** Material for the task **
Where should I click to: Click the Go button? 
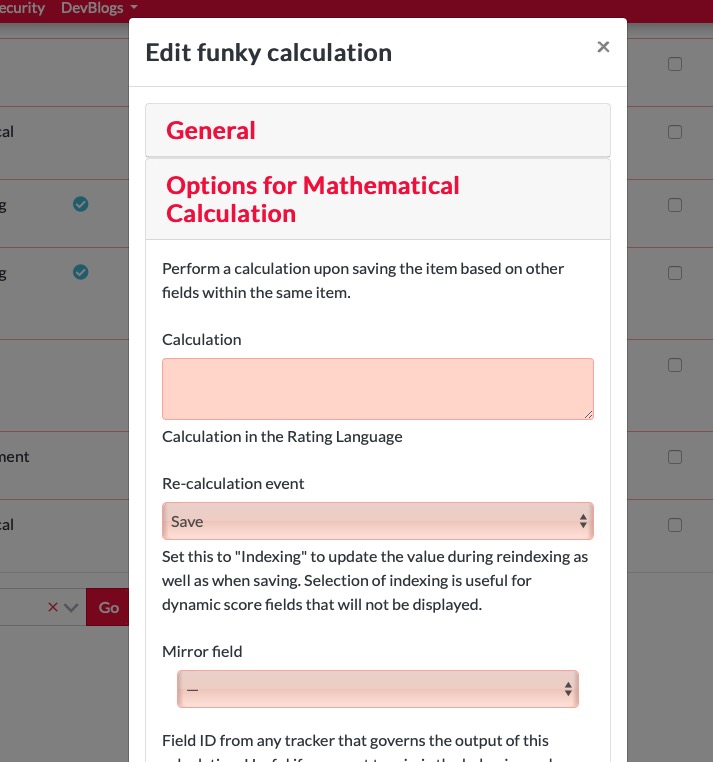[x=108, y=607]
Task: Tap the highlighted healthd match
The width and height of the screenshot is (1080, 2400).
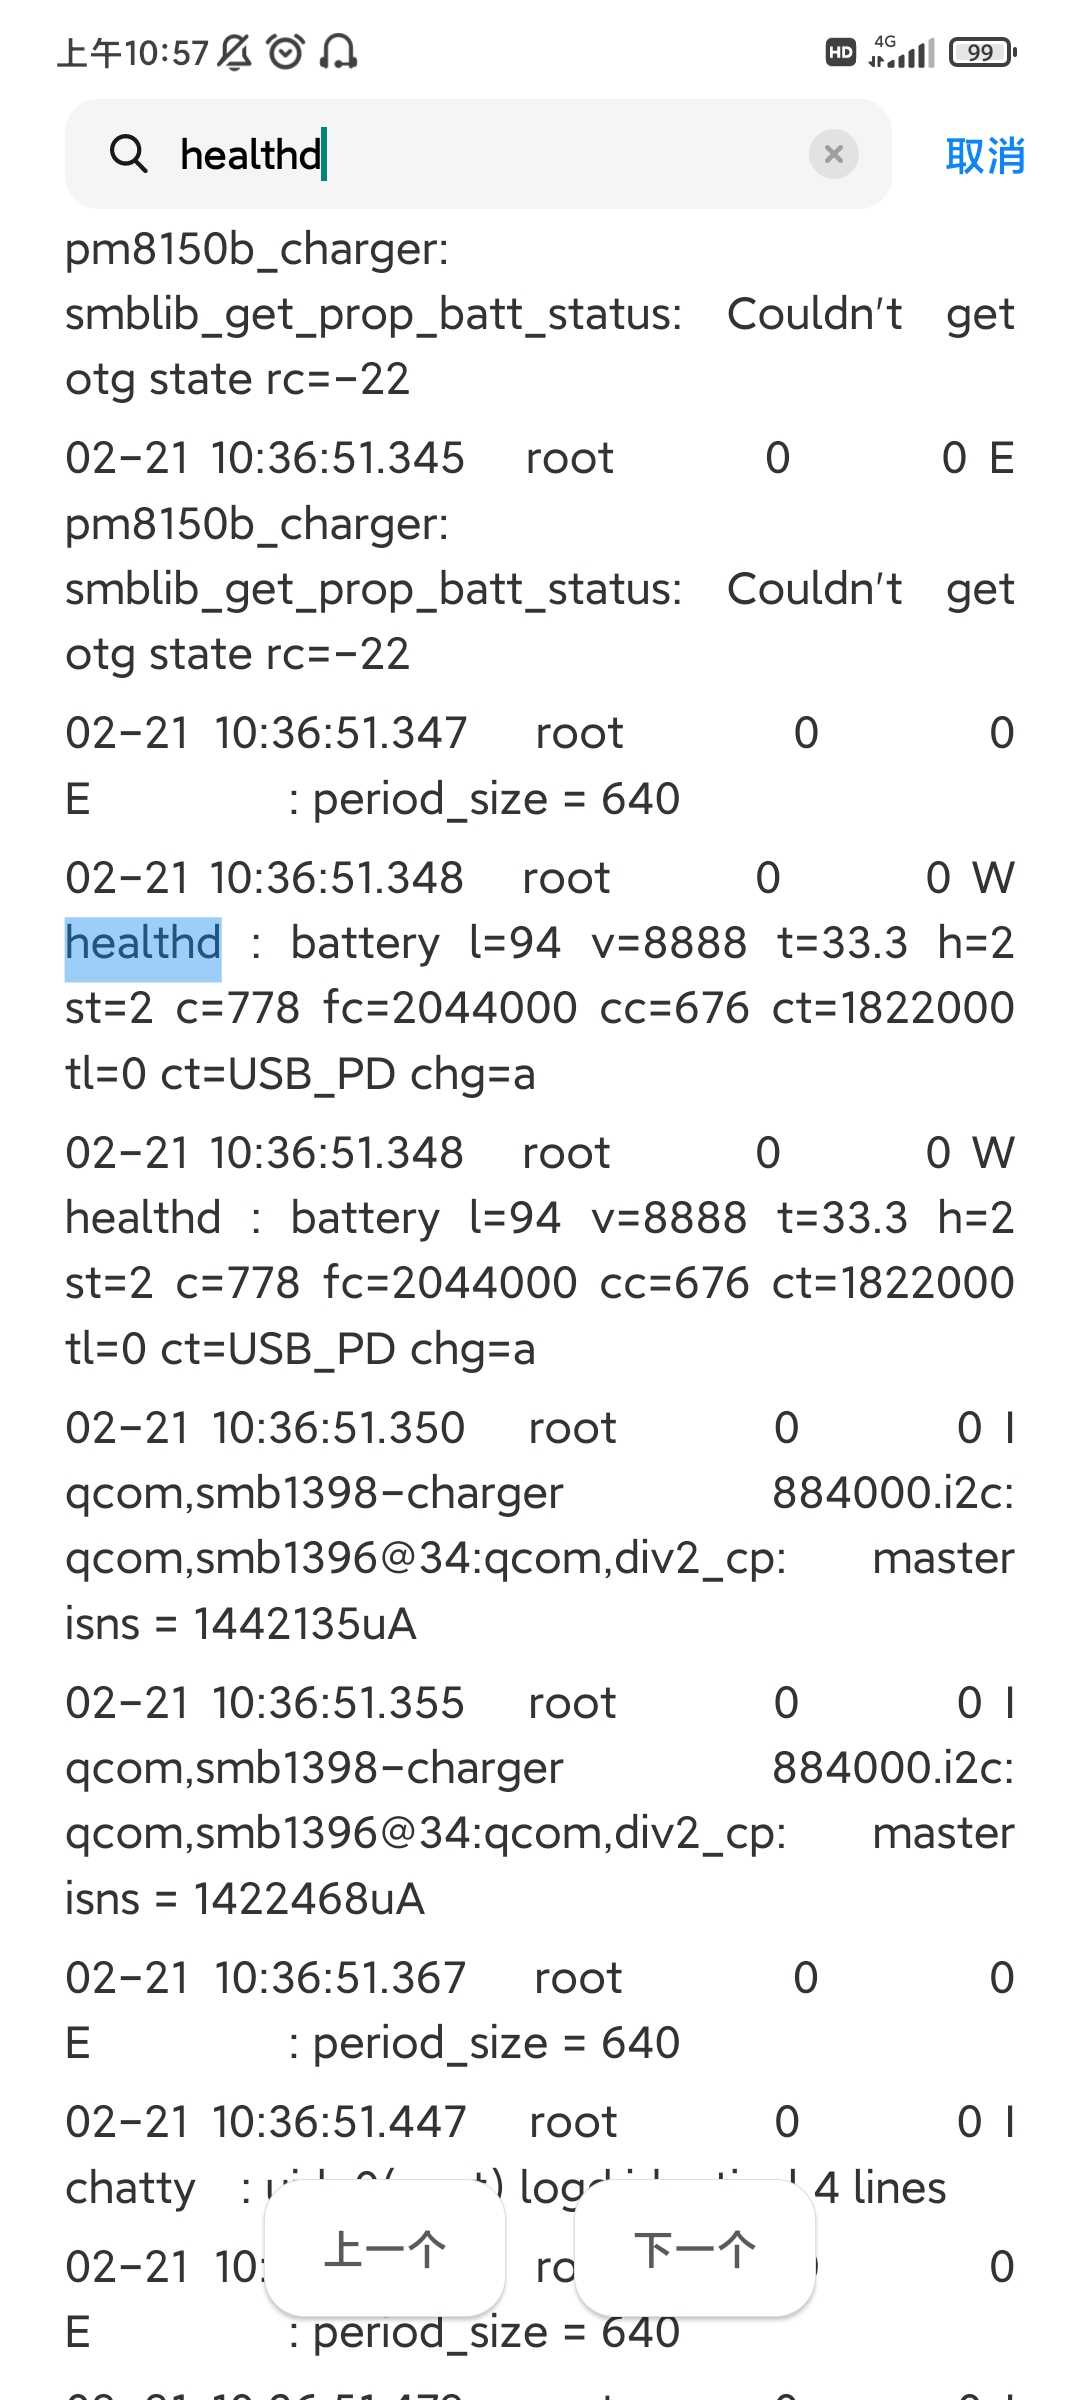Action: pyautogui.click(x=143, y=943)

** Exercise directions **
Rewrite the lines above as a numbered list, skipping any blank lines and leaving out the pictures.

** Result **
1. Where should I click to: Click the Go button? 
2. [x=108, y=607]
3. Task: Tap the highlighted healthd match
4. The width and height of the screenshot is (1080, 2400).
5. Action: pyautogui.click(x=143, y=943)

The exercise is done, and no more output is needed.